The Penang government's move to ban plastic bags is a commendable and courageous measure, especially in light of the fact that the plastics manufacturing industry can be an aggressive pressure group.
The plastic industry tries to persuade the public that the clogging of landfills and waterways with plastic waste is a result of aberrant behaviour, namely, littering, rather than an indication that plastic products cause harm to the environment and wildlife.
If such is the case, then the banning and restriction of sale and use of plastic bags, polystyrene packaging, and excessive packaging of any kind will greatly reduce the opportunity for such "aberrant behaviour" in the first place.
The plastics industry also attempts to argue that such a ban would result in unemployment.
It is, however, unforeseeable to us that any industry, much less the plastic industry, would be so lacking in resilience and resourcefulness that it could not adapt to changes in consumer patterns and legislation and could not come up with alternatives or better products to meet market demands.
Further, the plastic industry feigns concern for the environment by arguing that the solution lies in instituting more measures to recycle plastic bags and polystyrene packaging.
This is in defiance of science, economics and common sense, which demonstrates that it costs more to recycle a plastic bag than to manufacture one from raw materials, that even the recycling process generates waste and pollution and consumes fuel, water and energy, and that many types of plastic products cannot be safely or feasibly recycled.
Those who oppose a plastic bag ban often raise the argument that a ban would result in the rise of carbon dioxide emissions and the destruction of trees for paper bags and other biodegradable packaging.
However, the Penang State Government's continuous public education efforts are adequate to ensure that most consumers and homeowners appreciate the importance of bringing their own shopping bags, takeaway containers and other reusable packaging, rather than demand biodegradable packaging made from paper and agricultural by-products.
As for the complaint that homeowners ‘need' plastic bags to put their household waste in, it is suggested that they use the plastic packaging that a large number of consumer goods, such as rice, bread, pet food and toilet paper are packaged in.

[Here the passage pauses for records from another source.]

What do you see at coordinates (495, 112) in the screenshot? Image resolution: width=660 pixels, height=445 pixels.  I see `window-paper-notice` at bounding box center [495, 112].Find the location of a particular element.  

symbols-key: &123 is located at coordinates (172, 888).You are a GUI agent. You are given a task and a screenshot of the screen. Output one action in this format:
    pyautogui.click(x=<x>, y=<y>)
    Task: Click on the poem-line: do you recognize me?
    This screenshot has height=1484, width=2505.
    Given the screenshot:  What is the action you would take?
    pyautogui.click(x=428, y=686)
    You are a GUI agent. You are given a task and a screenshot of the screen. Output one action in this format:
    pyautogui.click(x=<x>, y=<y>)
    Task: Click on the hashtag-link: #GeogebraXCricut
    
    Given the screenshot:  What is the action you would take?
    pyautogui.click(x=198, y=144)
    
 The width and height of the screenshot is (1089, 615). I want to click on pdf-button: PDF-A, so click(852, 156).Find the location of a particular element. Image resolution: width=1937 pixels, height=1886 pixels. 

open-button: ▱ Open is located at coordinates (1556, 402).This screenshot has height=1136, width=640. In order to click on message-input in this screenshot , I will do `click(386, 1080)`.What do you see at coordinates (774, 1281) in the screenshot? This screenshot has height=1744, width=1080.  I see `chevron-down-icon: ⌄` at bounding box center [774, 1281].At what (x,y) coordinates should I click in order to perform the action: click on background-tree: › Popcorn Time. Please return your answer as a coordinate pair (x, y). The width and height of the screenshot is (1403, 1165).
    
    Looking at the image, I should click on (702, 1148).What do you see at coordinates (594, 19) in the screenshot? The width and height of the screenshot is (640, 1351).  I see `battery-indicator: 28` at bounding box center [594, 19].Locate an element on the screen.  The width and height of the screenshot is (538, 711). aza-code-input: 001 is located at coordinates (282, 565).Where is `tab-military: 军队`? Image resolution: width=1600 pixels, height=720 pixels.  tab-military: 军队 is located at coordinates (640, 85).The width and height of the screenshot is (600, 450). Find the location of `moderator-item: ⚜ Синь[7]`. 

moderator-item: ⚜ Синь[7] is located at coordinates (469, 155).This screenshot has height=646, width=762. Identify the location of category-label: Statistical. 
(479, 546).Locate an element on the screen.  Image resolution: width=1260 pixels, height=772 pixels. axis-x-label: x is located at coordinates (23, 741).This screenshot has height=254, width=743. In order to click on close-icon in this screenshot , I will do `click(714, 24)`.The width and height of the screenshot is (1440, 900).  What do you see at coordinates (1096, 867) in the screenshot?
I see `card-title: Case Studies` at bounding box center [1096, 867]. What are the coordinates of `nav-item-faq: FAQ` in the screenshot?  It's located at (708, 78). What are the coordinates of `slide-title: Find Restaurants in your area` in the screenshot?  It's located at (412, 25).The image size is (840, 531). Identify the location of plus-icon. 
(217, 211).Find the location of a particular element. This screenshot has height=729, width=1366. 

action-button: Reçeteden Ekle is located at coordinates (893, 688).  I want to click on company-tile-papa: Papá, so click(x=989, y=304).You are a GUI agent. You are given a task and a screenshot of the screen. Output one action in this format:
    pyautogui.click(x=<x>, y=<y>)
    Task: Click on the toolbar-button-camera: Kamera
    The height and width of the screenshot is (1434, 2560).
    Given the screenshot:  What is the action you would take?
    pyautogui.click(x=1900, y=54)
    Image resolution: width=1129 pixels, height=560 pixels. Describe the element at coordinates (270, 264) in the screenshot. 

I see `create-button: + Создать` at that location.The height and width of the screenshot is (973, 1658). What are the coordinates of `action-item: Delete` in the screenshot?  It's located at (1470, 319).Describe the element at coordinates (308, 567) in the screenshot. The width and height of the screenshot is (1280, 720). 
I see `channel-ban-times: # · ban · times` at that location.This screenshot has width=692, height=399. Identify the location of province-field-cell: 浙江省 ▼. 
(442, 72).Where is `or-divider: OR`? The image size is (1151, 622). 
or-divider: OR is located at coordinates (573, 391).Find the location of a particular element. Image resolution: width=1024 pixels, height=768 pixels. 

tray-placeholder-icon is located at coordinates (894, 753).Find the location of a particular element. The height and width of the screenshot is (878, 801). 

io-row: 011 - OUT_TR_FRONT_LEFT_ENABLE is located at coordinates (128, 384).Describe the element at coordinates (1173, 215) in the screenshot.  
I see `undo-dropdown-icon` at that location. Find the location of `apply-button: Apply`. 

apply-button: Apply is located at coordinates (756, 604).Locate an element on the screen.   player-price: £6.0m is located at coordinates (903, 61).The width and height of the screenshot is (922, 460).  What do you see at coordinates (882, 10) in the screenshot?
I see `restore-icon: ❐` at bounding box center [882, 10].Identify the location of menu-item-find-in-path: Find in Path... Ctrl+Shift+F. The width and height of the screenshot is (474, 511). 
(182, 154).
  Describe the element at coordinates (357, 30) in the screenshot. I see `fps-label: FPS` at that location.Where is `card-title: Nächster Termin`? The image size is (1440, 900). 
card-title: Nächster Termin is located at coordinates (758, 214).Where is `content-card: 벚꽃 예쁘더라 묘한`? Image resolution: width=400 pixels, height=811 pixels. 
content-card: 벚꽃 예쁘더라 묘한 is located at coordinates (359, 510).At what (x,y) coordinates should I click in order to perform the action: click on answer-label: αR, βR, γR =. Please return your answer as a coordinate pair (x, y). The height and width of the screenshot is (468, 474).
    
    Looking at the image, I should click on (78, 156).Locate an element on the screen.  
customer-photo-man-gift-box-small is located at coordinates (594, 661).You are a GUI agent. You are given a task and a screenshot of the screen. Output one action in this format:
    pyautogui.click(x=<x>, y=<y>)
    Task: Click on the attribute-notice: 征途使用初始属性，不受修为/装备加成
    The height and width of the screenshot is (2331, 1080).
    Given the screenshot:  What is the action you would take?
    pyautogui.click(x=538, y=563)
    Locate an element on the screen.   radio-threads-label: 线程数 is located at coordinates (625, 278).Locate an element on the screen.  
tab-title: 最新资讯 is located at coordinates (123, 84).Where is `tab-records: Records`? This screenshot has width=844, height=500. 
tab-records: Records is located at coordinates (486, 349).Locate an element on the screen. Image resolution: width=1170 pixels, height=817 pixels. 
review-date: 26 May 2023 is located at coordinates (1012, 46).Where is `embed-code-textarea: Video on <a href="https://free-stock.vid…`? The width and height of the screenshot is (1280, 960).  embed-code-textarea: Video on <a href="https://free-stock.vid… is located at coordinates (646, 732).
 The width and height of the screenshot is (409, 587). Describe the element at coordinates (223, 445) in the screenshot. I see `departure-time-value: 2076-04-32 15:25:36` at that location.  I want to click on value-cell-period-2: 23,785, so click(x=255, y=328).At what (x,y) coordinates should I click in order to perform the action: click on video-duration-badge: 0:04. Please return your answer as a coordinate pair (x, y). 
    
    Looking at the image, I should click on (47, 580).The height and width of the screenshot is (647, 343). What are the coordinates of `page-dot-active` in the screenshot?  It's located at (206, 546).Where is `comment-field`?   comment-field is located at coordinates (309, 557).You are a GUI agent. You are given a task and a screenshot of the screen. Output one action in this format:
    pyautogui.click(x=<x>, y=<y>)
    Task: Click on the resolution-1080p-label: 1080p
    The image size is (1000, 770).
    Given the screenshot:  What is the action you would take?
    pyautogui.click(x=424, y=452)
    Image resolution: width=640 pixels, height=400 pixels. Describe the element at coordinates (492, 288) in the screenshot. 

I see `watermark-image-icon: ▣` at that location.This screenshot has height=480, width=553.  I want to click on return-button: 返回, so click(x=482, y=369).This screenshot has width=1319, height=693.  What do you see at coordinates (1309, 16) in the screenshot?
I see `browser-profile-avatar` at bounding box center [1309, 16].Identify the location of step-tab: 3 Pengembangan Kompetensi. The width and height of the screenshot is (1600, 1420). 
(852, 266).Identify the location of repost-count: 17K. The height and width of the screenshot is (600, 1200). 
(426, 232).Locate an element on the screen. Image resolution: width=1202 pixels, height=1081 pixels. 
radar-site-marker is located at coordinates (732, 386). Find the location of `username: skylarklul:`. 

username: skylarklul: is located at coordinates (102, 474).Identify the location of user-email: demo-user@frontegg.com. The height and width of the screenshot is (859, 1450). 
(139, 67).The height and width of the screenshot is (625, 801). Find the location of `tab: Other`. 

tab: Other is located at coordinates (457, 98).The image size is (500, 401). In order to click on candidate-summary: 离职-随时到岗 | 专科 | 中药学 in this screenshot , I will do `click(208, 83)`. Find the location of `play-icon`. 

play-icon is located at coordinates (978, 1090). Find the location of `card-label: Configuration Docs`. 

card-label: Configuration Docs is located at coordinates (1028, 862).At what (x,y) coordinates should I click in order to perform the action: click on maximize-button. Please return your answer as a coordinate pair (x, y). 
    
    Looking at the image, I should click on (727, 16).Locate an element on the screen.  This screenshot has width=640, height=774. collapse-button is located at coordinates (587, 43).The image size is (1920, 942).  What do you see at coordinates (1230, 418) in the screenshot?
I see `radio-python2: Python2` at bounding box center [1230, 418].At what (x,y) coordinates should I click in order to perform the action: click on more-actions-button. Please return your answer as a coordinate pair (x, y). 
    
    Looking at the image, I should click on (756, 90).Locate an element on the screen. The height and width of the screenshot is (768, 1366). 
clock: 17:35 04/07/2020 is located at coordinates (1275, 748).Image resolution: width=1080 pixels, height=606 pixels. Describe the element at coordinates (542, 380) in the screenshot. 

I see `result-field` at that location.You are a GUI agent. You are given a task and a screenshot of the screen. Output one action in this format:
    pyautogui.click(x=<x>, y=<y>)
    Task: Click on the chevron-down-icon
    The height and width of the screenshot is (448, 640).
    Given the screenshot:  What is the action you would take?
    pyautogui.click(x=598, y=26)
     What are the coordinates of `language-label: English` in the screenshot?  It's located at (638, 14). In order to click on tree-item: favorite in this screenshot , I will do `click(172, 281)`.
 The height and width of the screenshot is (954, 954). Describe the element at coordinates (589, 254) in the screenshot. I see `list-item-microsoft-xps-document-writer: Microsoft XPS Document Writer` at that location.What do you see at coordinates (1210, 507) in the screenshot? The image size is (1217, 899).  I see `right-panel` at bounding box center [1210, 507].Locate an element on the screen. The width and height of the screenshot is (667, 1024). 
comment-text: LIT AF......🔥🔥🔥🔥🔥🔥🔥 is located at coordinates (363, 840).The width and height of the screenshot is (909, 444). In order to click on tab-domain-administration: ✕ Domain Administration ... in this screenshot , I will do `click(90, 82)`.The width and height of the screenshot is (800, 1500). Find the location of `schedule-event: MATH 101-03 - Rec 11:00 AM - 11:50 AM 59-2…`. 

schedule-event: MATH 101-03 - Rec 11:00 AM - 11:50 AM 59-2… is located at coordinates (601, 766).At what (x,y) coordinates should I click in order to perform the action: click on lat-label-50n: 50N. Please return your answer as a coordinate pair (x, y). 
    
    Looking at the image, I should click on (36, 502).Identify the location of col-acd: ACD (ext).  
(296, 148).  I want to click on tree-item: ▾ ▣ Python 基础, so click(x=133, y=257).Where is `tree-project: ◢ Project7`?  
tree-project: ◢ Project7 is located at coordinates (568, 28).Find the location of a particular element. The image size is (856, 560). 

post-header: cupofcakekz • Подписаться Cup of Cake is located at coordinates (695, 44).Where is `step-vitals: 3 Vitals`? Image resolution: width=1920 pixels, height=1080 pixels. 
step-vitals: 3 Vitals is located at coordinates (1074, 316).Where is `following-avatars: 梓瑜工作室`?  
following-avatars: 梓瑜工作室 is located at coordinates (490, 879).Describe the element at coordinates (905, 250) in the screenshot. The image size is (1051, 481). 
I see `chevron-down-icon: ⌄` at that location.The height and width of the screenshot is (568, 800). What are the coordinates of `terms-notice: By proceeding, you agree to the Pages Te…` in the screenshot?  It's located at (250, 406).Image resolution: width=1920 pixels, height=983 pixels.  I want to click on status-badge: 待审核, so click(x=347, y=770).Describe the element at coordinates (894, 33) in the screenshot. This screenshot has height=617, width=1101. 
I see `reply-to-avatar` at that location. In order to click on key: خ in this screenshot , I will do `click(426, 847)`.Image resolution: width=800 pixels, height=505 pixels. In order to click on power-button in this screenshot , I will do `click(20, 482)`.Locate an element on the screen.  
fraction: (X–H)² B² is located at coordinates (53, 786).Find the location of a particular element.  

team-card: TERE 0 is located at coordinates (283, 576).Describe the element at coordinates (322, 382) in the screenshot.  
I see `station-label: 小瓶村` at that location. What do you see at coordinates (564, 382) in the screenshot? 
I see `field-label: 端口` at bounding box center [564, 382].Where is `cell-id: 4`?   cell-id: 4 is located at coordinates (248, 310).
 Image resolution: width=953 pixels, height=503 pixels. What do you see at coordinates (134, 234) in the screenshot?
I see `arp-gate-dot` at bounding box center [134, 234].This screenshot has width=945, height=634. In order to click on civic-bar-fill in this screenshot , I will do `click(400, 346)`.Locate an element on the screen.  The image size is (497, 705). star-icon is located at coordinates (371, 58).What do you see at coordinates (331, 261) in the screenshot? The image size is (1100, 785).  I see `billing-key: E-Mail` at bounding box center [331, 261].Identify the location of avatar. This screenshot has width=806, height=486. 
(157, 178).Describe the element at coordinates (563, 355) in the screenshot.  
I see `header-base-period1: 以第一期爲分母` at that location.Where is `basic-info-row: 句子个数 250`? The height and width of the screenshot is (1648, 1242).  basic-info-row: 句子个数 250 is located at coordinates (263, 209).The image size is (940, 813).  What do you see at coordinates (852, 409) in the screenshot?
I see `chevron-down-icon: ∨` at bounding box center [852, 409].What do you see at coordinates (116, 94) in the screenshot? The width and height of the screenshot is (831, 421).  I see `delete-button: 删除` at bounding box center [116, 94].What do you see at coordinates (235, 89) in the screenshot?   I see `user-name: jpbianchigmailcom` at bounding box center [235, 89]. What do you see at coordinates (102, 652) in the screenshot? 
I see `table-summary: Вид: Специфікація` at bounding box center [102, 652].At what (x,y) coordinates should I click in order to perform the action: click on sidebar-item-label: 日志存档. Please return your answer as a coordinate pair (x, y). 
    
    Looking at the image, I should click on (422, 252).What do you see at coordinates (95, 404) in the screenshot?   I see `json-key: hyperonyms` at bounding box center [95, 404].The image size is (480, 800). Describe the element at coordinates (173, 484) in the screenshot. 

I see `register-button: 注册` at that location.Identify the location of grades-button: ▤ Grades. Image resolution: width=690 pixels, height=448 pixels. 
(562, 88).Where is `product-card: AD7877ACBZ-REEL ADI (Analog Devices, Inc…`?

Ultimately, the goal of each household should be to reduce their waste through reducing, reusing and recycling resources, that in turn will result in significant financial and fuel savings, as the service of waste collectors and sanitation services could be reduced in frequency.
The state can assist such efforts by setting up more recycling collection centres in public and residential areas and establish facilities for the recycling of electronic and scheduled wastes and for the collection of organic and food waste for composting.
Measures can gradually be introduced to reduce excessive packaging by industries and retailers, for example, by eliminating styrofoam trays and clingfilm packaging for fruits and vegetables and replacing these with reusable, recyclable or compostable packaging.
Steps could also be taken to impose a tax or implement a refundable deposit system on items such as PET drinking water bottles and aluminium cans to encourage reusing and recycling and to deter littering.
As for the issue of losing voters over the banning of plastic bags, I believe that the Penang electorate is not ignorant of or indifferent to the issues of waste management, clogging of waterways and land scarcity.
Safe waste disposal in compliance with higher environmental standards does not come cheap.
Rather than constructing and operating new landfills and dredging and cleaning waterways, money could be put to better use to aid and assist the community.
One of the ways to address waste management and landfill shortage challenges would be to ban or restrict the use and distribution of plastic bags and other excessive, harmful or wasteful packaging.
One of the problems with recycling and waste management efforts in Malaysia is that manufacturers are not made responsible for the lifetime custody of their products.
If manufacturers were made to pay for the cradle-to-grave environmental costs of their products, then ease-of-recycling would become a design criterion, and there would be greater incentives to explore closed-loop production cycles and to create products with a high percentage of post-consumer recycled content.
Unless there is a solid and predictable market for recycled materials, private firms will not invest in the facilities to recycle, and market prices for recycled commodities will fluctuate wildly.
Perhaps the Penang government could also take the lead in welcoming investors who adhere to specific environmental standards and produce take-back measures.
The Penang government has validated its commitment to the environment by effecting a ban on plastic bags.
Although this move may be unpopular in the beginning, it would be only a matter of time before society understands its environmental and economic advantages.
Society, in general, is often initially resistant to change, but if all legislators were wary of instituting bans on environmentally harmful products, CFCs and DDT would probably still be used with wild abandon today.